First, an anecdote from Jeff Bezos, Amazon founder:
One of the programmers set up the computers so that a bell would ring
every time an order came in. A great novelty at first, it quickly got
annoying and had to be turned off.
Then an idea of how to live with your "bells" (you have several ones!). Setup two types of alert. On new order comming:
- first display visual alert (changing color of a block on the page,
blinking tab title in browser or favicon to focus attention to the
order page, notification in Chrome etc.). Visual alert is less distractive for operator and other people in the office.
- use sound alert in case of no reaction from operator within reasonable period of time.
- change sound alert as a function of time, starting from quiet and gentle sound to more loud and urgent one.
- use snooze while signalling.
This approach allows to minimize bell rings and sound distraction in your office.
There is also important psychology trick which I've mentioned in a comment. If the sound alert is mandatory you could use false dilemma effect, (choice without choice). It's a situation in which limited alternatives are considered, when in fact there is at least one additional option.
An example is a question: "Would you like a tea or coffee?" which pushes user to choose between two options while he actually would prefer just a cup of water. This is NLP trick ).
For sound alert it could be used, too. Let user chooses a sound from a set. Making a choice, user will feel a freedom of choice and control. While actually it's only illusion of control and choice from limited set of options is actually "choice without choice".

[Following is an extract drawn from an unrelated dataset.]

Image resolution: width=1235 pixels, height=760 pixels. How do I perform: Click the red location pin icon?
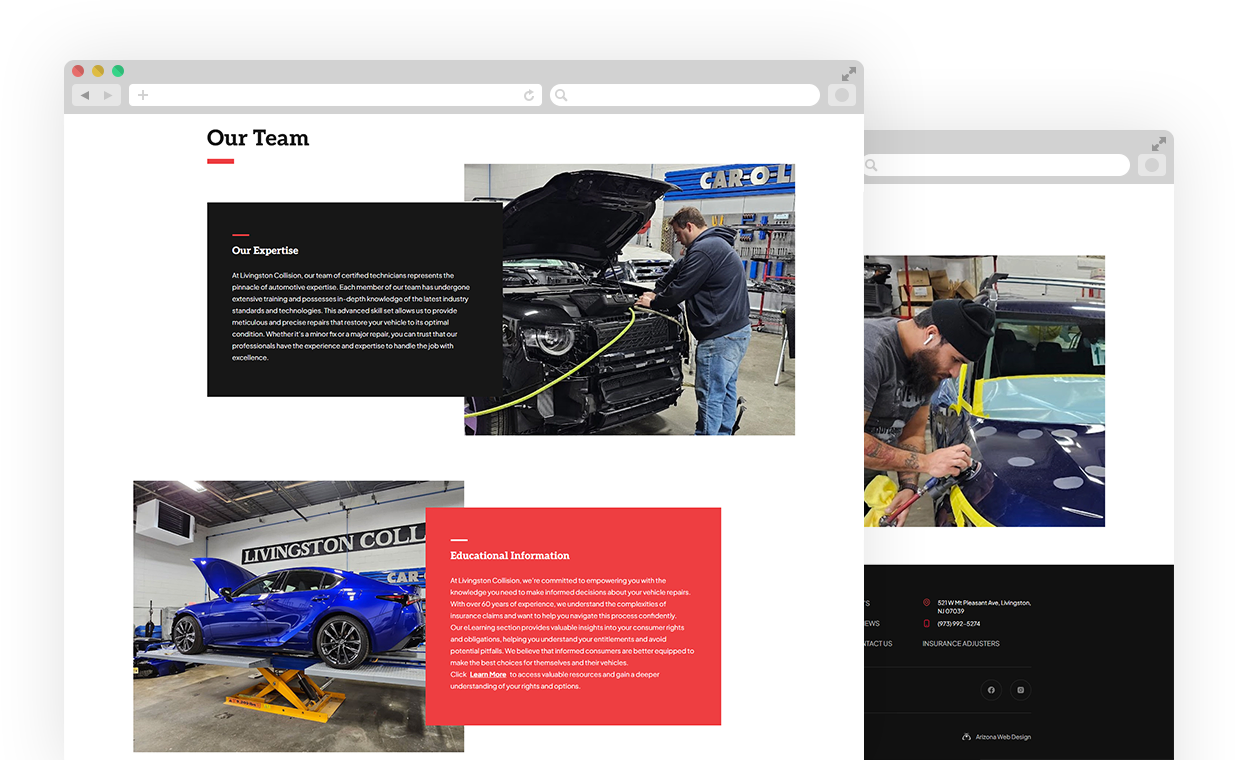pos(927,603)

And more anecdote from Inmates Are Running the Asylum by Alan Cooper concerning bad designed in-flight entertainment system:
With cash collection connected to content delivery by computer, the
flight attendant had to first get the cash from the passenger, then
walk all the way to the head end of the cabin, where the attendant's
console was, enter an attendant password, then perform a
cash-register-like transaction. Only when that transaction was
completed could the passenger actually view a movie or listen to
music. This inane product design forced the flight attendants to walk
up and down those narrow aisles hundreds of extra times during a
typical trip. Out of sheer frustration, the flight attendants would
trip the circuit breaker on the IFE system at the beginning of each
long flight, shortly after departure. They would then blandly announce
to the passengers that, sorry, the system was broken and there would
be no movie on this flight.
This is a hint of why some sound speaker in your office could be non-working suddenly.